SVE8BitLslImm is looking for two i8 immediates (i8 value and i8 shift amount).

cpy_imm8_opt_lsl_i8 is just checking for one i8 immediate, IINM.

342

Good catch. The f16 tests don't really work, so didn't catch the missing patterns. The nxv2f32 pattern was there.

Added the missing patterns.

llvm/test/CodeGen/AArch64/sve-vector-splat.ll
306

Just a bad copy-and-paste. Updated.

Maybe worth changing the test to use "-mattr=+sve,+fullfp16", so the f16 tests work?

llvm/lib/Target/AArch64/AArch64SVEInstrInfo.td
13

"class imm8_opt_lsl" has some code which looks like it supposed to be used for matching.
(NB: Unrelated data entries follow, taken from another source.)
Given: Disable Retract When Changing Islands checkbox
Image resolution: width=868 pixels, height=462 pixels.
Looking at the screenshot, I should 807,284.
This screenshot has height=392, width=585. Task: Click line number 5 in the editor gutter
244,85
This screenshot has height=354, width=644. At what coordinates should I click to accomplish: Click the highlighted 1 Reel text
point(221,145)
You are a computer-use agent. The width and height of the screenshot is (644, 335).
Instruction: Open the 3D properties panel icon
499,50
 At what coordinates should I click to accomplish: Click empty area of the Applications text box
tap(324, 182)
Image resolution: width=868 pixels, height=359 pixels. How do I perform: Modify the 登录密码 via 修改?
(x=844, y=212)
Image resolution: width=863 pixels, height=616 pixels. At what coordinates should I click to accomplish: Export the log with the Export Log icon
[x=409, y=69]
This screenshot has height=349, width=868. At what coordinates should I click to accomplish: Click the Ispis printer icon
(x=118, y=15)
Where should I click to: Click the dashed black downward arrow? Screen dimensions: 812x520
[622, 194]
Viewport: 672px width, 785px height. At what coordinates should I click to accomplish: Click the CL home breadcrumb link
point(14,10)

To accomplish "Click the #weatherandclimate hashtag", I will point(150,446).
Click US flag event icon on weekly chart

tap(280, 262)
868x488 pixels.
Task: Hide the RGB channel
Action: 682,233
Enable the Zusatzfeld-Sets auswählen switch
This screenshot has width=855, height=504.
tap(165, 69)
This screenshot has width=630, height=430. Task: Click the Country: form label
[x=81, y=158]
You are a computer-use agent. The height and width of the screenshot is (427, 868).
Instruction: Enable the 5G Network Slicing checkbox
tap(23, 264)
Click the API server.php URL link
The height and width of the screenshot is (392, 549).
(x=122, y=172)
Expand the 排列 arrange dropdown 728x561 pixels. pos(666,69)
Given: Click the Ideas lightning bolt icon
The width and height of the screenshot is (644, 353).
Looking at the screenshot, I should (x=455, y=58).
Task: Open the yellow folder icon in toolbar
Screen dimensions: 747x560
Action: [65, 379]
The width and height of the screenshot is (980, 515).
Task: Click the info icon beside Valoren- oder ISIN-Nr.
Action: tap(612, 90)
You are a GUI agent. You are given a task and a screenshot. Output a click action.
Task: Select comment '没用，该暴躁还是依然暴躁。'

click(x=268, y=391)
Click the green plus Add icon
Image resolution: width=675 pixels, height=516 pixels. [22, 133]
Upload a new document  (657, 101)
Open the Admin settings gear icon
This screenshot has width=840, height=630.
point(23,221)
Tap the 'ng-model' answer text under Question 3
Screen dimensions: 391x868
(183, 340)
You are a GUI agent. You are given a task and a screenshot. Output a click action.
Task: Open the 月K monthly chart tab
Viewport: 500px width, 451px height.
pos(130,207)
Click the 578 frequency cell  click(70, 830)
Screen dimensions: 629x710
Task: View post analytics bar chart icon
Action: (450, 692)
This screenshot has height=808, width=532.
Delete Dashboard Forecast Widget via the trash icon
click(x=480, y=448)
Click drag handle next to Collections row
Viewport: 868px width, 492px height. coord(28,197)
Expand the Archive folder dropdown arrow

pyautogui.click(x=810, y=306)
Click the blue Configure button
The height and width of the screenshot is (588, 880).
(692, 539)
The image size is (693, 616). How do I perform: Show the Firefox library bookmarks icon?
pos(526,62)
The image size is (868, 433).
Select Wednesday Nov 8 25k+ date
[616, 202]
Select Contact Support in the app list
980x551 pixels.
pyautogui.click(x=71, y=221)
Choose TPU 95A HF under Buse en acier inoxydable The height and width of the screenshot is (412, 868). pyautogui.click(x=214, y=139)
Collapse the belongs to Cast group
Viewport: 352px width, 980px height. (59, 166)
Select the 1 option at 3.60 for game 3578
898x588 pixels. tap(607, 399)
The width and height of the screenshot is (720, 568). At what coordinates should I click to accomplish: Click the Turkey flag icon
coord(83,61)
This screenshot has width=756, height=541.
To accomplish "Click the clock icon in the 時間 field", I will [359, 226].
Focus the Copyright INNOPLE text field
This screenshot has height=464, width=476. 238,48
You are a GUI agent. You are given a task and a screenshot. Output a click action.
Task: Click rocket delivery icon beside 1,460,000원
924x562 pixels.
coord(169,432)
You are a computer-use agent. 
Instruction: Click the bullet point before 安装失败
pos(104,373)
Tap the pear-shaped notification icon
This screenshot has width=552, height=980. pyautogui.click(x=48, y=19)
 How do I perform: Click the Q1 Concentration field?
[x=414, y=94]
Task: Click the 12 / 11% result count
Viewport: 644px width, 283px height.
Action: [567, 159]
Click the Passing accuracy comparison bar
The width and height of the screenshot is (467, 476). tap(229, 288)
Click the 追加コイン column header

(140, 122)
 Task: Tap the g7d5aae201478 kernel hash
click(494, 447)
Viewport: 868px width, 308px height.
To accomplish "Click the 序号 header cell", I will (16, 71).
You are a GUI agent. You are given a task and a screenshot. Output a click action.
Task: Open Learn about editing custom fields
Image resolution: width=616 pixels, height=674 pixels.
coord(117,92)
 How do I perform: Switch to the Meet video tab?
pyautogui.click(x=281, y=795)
Granted, it's using ImmLeaf, so maybe it's just broken.

cameron.mcinally marked 2 inline comments as done.Feb 19 2020, 5:41 PM

Maybe worth changing the test to use "-mattr=+sve,+fullfp16", so the f16 tests work?

Good idea. I'll do that.

llvm/lib/Target/AArch64/AArch64SVEInstrInfo.td
13

Oh, yeah, I see what you mean now. I'll dig into that...

cameron.mcinally marked an inline comment as done.Feb 20 2020, 9:57 AM
cameron.mcinally added inline comments.
llvm/lib/Target/AArch64/AArch64SVEInstrInfo.td
13

Looking closer, this seems to be in line with the other ComplexPattern uses (e.g. SVEAddSubImm8Pat).

The SVE8BitLslImm ComplexPattern is used to match the two i8 operands, $imm and $shift. If I tried to use cpy_imm8_opt_lsl_i64 in its place, I don't see a way to get the individual operands by name. E.g. something like:

def : Pat<(nxv2i64 (AArch64dup (i64 (cpy_imm8_opt_lsl_i64 i64:$imm)))),
          (DUP_ZI_D $???, $???)>;
efriedma added inline comments.Feb 20 2020, 10:51 AM
llvm/lib/Target/AArch64/AArch64SVEInstrInfo.td
13

If you write something like SVE8BitLslImm:$a, it actually counts as two operands, I think, because that's what the ComplexPattern specifies? Not completely sure.

Orthogonal to that, if we aren't going to use the predicates in cpy_imm8_opt_lsl_i64 etc., we should get rid of them.

llvm/lib/Target/AArch64/AArch64SVEInstrInfo.td
13

If you write something like SVE8BitLslImm:$a, it actually counts as two operands, I think, because that's what the ComplexPattern specifies? Not completely sure.

SVE8BitLslImm usage would be something like this:

(SVE8BitLslImm i32:$a, i32:$b)

where a is an immediate value and b is a shift amount. I think that's necessary, having two separate named immediates, since DUP_ZI_x expects two immediate operands. E.g.

def : Pat<(nxv2i64 (AArch64dup (i64 (SVE8BitLslImm i32:$a, i32:$b)))),
          (DUP_ZI_D $a, $b)>;

Orthogonal to that, if we aren't going to use the predicates in cpy_imm8_opt_lsl_i64 etc., we should get rid of them.

We do use cpy_imm8_opt_lsl_i64 in DUP_ZI_x right now, but it's slightly different:

def : InstAlias<"mov $Zd, $imm",
                (!cast<Instruction>(NAME # _D) ZPR64:$Zd, cpy_imm8_opt_lsl_i64:$imm), 1>;

cpy_imm8_opt_lsl_i64 will match to (ops i32imm, i32imm), which are the two operands of the DUP_ZI_x. This seems desirable since the hardware wants a single immediate constructed from the 2 immediate parts. That is, we want a way to verify that the two immediates actually make sense together.

All this is really at the edge of my TblGen understanding, so take with some skepticism...

efriedma added inline comments.Feb 20 2020, 1:26 PM
llvm/lib/Target/AArch64/AArch64SVEInstrInfo.td
13

Looking a little more, I think I'm just wrong on the ComplexPattern thing.

We do use cpy_imm8_opt_lsl_i64 in DUP_ZI_x right now, but it's slightly different:

That's not using the IntImm predicate; there's a separate asm operand parser function.

Maybe worth changing the test to use "-mattr=+sve,+fullfp16", so the f16 tests work?

Created D74965 for this, so that we don't have to touch the existing tests here.

Rebase to get +fullfp16 change, and update fp16 tests.

This revision is now accepted and ready to land.Feb 21 2020, 10:27 AM
This revision was automatically updated to reflect the committed changes.